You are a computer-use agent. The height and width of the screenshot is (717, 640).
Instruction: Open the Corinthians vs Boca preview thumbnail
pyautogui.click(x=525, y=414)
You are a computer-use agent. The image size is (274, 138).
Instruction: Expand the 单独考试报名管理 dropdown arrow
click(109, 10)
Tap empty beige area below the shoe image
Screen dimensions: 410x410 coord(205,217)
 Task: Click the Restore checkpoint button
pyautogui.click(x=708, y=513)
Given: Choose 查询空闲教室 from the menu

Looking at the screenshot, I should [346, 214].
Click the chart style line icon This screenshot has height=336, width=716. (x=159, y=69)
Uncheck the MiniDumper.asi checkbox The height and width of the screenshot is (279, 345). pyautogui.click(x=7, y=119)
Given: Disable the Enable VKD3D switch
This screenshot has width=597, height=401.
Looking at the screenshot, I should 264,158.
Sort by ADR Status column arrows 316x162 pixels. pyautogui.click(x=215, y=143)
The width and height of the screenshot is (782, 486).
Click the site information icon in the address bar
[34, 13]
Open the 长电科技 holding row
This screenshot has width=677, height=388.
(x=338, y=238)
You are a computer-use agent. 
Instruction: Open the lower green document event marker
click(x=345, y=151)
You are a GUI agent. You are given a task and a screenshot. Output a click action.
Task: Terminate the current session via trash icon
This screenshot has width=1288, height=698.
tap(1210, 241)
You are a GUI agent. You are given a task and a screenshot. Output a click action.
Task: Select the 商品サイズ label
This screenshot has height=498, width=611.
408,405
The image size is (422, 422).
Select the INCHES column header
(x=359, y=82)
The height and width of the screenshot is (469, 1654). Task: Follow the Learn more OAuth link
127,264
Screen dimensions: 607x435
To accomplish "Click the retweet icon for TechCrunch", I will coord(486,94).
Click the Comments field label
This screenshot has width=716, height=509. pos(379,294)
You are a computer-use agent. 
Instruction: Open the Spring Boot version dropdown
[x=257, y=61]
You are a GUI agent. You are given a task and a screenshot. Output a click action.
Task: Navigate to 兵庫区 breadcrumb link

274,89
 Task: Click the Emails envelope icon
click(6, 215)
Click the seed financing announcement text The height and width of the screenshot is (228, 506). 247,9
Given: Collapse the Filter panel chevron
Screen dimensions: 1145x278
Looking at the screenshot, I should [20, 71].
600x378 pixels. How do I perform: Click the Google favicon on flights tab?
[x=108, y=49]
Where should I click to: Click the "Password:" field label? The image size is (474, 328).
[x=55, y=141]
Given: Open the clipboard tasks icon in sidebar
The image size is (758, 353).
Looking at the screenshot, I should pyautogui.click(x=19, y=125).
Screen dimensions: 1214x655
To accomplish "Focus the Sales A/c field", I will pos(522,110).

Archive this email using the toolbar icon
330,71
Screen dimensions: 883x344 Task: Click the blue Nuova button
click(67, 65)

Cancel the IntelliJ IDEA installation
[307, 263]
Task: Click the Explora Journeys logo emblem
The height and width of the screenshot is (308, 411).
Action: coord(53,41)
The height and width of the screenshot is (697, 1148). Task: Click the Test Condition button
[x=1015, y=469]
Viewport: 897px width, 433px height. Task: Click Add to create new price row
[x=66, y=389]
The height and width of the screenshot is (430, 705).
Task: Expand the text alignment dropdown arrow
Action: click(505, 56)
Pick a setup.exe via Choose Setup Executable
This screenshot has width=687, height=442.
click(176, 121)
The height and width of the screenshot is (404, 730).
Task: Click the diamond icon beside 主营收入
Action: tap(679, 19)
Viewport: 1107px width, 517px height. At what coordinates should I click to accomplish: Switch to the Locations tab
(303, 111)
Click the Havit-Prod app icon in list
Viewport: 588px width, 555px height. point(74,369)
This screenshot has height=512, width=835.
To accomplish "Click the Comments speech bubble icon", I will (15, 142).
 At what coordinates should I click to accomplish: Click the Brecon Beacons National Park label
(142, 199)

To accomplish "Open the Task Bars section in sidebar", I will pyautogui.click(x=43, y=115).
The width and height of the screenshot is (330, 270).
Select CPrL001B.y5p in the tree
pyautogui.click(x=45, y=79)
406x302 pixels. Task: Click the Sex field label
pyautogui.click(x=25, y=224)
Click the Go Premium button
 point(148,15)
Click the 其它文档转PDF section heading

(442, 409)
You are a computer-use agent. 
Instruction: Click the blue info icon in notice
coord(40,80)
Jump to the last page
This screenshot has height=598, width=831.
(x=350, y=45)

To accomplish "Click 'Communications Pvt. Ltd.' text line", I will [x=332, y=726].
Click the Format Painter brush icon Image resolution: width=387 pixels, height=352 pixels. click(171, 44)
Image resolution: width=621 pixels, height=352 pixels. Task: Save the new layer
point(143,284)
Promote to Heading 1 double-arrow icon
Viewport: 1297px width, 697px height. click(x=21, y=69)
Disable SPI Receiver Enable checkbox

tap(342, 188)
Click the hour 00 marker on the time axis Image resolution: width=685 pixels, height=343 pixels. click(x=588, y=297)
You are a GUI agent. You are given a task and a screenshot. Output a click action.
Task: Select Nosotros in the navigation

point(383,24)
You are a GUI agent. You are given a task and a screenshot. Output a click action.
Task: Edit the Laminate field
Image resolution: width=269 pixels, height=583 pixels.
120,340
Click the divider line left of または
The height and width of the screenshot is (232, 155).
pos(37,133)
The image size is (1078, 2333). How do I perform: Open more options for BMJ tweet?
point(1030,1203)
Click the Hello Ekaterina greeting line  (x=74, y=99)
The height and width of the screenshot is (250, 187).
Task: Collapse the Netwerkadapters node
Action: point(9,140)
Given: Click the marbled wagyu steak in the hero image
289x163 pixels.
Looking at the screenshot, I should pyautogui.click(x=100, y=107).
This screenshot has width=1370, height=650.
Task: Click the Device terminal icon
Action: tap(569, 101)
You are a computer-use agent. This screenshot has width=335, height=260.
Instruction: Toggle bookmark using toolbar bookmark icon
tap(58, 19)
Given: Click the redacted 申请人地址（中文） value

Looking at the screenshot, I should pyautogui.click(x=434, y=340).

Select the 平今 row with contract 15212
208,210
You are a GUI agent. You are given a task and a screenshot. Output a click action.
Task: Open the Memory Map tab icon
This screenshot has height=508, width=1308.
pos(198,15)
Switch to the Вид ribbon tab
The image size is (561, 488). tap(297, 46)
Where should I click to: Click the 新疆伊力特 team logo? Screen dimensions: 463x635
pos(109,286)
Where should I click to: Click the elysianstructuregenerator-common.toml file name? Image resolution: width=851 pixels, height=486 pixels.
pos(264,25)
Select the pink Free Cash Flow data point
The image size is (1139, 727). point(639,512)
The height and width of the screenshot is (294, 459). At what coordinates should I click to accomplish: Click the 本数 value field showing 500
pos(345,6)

### Work to be completed:
Each entry above, in full, should be output exactly as it reads.

### Exercise solution:
You are a computer-use agent. The height and width of the screenshot is (717, 640).
Instruction: Open the Corinthians vs Boca preview thumbnail
pyautogui.click(x=525, y=414)
You are a computer-use agent. The image size is (274, 138).
Instruction: Expand the 单独考试报名管理 dropdown arrow
click(109, 10)
Tap empty beige area below the shoe image
Screen dimensions: 410x410 coord(205,217)
 Task: Click the Restore checkpoint button
pyautogui.click(x=708, y=513)
Given: Choose 查询空闲教室 from the menu

Looking at the screenshot, I should [346, 214].
Click the chart style line icon This screenshot has height=336, width=716. (x=159, y=69)
Uncheck the MiniDumper.asi checkbox The height and width of the screenshot is (279, 345). pyautogui.click(x=7, y=119)
Given: Disable the Enable VKD3D switch
This screenshot has width=597, height=401.
Looking at the screenshot, I should 264,158.
Sort by ADR Status column arrows 316x162 pixels. pyautogui.click(x=215, y=143)
The width and height of the screenshot is (782, 486).
Click the site information icon in the address bar
[34, 13]
Open the 长电科技 holding row
This screenshot has width=677, height=388.
(x=338, y=238)
You are a computer-use agent. 
Instruction: Open the lower green document event marker
click(x=345, y=151)
You are a GUI agent. You are given a task and a screenshot. Output a click action.
Task: Terminate the current session via trash icon
This screenshot has width=1288, height=698.
tap(1210, 241)
You are a GUI agent. You are given a task and a screenshot. Output a click action.
Task: Select the 商品サイズ label
This screenshot has height=498, width=611.
408,405
The image size is (422, 422).
Select the INCHES column header
(x=359, y=82)
The height and width of the screenshot is (469, 1654). Task: Follow the Learn more OAuth link
127,264
Screen dimensions: 607x435
To accomplish "Click the retweet icon for TechCrunch", I will coord(486,94).
Click the Comments field label
This screenshot has width=716, height=509. pos(379,294)
You are a computer-use agent. 
Instruction: Open the Spring Boot version dropdown
[x=257, y=61]
You are a GUI agent. You are given a task and a screenshot. Output a click action.
Task: Navigate to 兵庫区 breadcrumb link

274,89
 Task: Click the Emails envelope icon
click(6, 215)
Click the seed financing announcement text The height and width of the screenshot is (228, 506). 247,9
Given: Collapse the Filter panel chevron
Screen dimensions: 1145x278
Looking at the screenshot, I should [20, 71].
600x378 pixels. How do I perform: Click the Google favicon on flights tab?
[x=108, y=49]
Where should I click to: Click the "Password:" field label? The image size is (474, 328).
[x=55, y=141]
Given: Open the clipboard tasks icon in sidebar
The image size is (758, 353).
Looking at the screenshot, I should pyautogui.click(x=19, y=125).
Screen dimensions: 1214x655
To accomplish "Focus the Sales A/c field", I will pos(522,110).

Archive this email using the toolbar icon
330,71
Screen dimensions: 883x344 Task: Click the blue Nuova button
click(67, 65)

Cancel the IntelliJ IDEA installation
[307, 263]
Task: Click the Explora Journeys logo emblem
The height and width of the screenshot is (308, 411).
Action: coord(53,41)
The height and width of the screenshot is (697, 1148). Task: Click the Test Condition button
[x=1015, y=469]
Viewport: 897px width, 433px height. Task: Click Add to create new price row
[x=66, y=389]
The height and width of the screenshot is (430, 705).
Task: Expand the text alignment dropdown arrow
Action: click(505, 56)
Pick a setup.exe via Choose Setup Executable
This screenshot has width=687, height=442.
click(176, 121)
The height and width of the screenshot is (404, 730).
Task: Click the diamond icon beside 主营收入
Action: tap(679, 19)
Viewport: 1107px width, 517px height. At what coordinates should I click to accomplish: Switch to the Locations tab
(303, 111)
Click the Havit-Prod app icon in list
Viewport: 588px width, 555px height. point(74,369)
This screenshot has height=512, width=835.
To accomplish "Click the Comments speech bubble icon", I will (15, 142).
 At what coordinates should I click to accomplish: Click the Brecon Beacons National Park label
(142, 199)

To accomplish "Open the Task Bars section in sidebar", I will pyautogui.click(x=43, y=115).
The width and height of the screenshot is (330, 270).
Select CPrL001B.y5p in the tree
pyautogui.click(x=45, y=79)
406x302 pixels. Task: Click the Sex field label
pyautogui.click(x=25, y=224)
Click the Go Premium button
 point(148,15)
Click the 其它文档转PDF section heading

(442, 409)
You are a computer-use agent. 
Instruction: Click the blue info icon in notice
coord(40,80)
Jump to the last page
This screenshot has height=598, width=831.
(x=350, y=45)

To accomplish "Click 'Communications Pvt. Ltd.' text line", I will [x=332, y=726].
Click the Format Painter brush icon Image resolution: width=387 pixels, height=352 pixels. click(171, 44)
Image resolution: width=621 pixels, height=352 pixels. Task: Save the new layer
point(143,284)
Promote to Heading 1 double-arrow icon
Viewport: 1297px width, 697px height. click(x=21, y=69)
Disable SPI Receiver Enable checkbox

tap(342, 188)
Click the hour 00 marker on the time axis Image resolution: width=685 pixels, height=343 pixels. click(x=588, y=297)
You are a GUI agent. You are given a task and a screenshot. Output a click action.
Task: Select Nosotros in the navigation

point(383,24)
You are a GUI agent. You are given a task and a screenshot. Output a click action.
Task: Edit the Laminate field
Image resolution: width=269 pixels, height=583 pixels.
120,340
Click the divider line left of または
The height and width of the screenshot is (232, 155).
pos(37,133)
The image size is (1078, 2333). How do I perform: Open more options for BMJ tweet?
point(1030,1203)
Click the Hello Ekaterina greeting line  (x=74, y=99)
The height and width of the screenshot is (250, 187).
Task: Collapse the Netwerkadapters node
Action: point(9,140)
Given: Click the marbled wagyu steak in the hero image
289x163 pixels.
Looking at the screenshot, I should pyautogui.click(x=100, y=107).
This screenshot has width=1370, height=650.
Task: Click the Device terminal icon
Action: tap(569, 101)
You are a computer-use agent. This screenshot has width=335, height=260.
Instruction: Toggle bookmark using toolbar bookmark icon
tap(58, 19)
Given: Click the redacted 申请人地址（中文） value

Looking at the screenshot, I should pyautogui.click(x=434, y=340).

Select the 平今 row with contract 15212
208,210
You are a GUI agent. You are given a task and a screenshot. Output a click action.
Task: Open the Memory Map tab icon
This screenshot has height=508, width=1308.
pos(198,15)
Switch to the Вид ribbon tab
The image size is (561, 488). tap(297, 46)
Where should I click to: Click the 新疆伊力特 team logo? Screen dimensions: 463x635
pos(109,286)
Where should I click to: Click the elysianstructuregenerator-common.toml file name? Image resolution: width=851 pixels, height=486 pixels.
pos(264,25)
Select the pink Free Cash Flow data point
The image size is (1139, 727). point(639,512)
The height and width of the screenshot is (294, 459). At what coordinates should I click to accomplish: Click the 本数 value field showing 500
pos(345,6)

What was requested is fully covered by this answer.